Lorsque l’on apprend par cœur des extraits d’un texte, on se saisit de ce texte afin d’entretenir un contact plus intime avec lui. En ce qui concerne les images, il est certes possible de mémoriser un ensemble d’éléments, en particulier avec le langage cinématographique, mais lorsqu’il faut le transmettre par le langage, cela semble fastidieux, voire inutile. D’où l’intérêt de trouver des moyens pour rejouer aisément les images. C’est ce que propose Jean-Luc Godard dans les Histoire(s)…. En faisant coïncider ses pensées avec des morceaux choisis, il se saisit du texte et de l’image comme d’un langage – pour rejouer les pensées d’autrui.
Les citations sont les embrayeurs communs d’un dialogue. Elles déclenchent une question – « Que penses-tu de ?… » – et suscitent une réponse sous forme d’emprunt, comme l’image imprimée d’un tableau de Paul Klee, transportable sous forme de carte postale dans Le Petit Soldat.
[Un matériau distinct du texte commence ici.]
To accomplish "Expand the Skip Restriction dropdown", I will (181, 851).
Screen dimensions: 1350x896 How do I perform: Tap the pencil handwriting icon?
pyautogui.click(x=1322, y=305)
Dans le même film, Bruno Forestier dialogue avec lui-même : « Il y a une phrase très très belle, de qui est elle ? Je crois qu’elle est de Lénine.
Le choix de la pensée d’autrui et de son orchestration ne suffisent pas, il faut aussi créer les circonstances de la collision. Dans À bout de souffle, le choc a lieu entre Marianne d’Auguste Renoir et le visage de Jean Seberg, entre sa pensée et celle d’autrui. Pour expliquer le mode de fonctionnement de la pensée, Henri Poincaré la compare à des atomes rentrant en collision : « Les atomes mobilisés vont alors subir des chocs, qui les feront entrer en combinaison, soit entre eux, soit avec d’autres atomes restés immobiles et qu’ils seront venus heurter dans leur course. »
Esthétique des liens Dans le logiciel Max/MSP, utilisé pour composer des pièces vidéos interactives, les différents objets de programmation sont connectés les uns aux autres, à l’aide de liens symbolisés par des traits entre les objets. Ces programmes rappellent un cinéma connecté.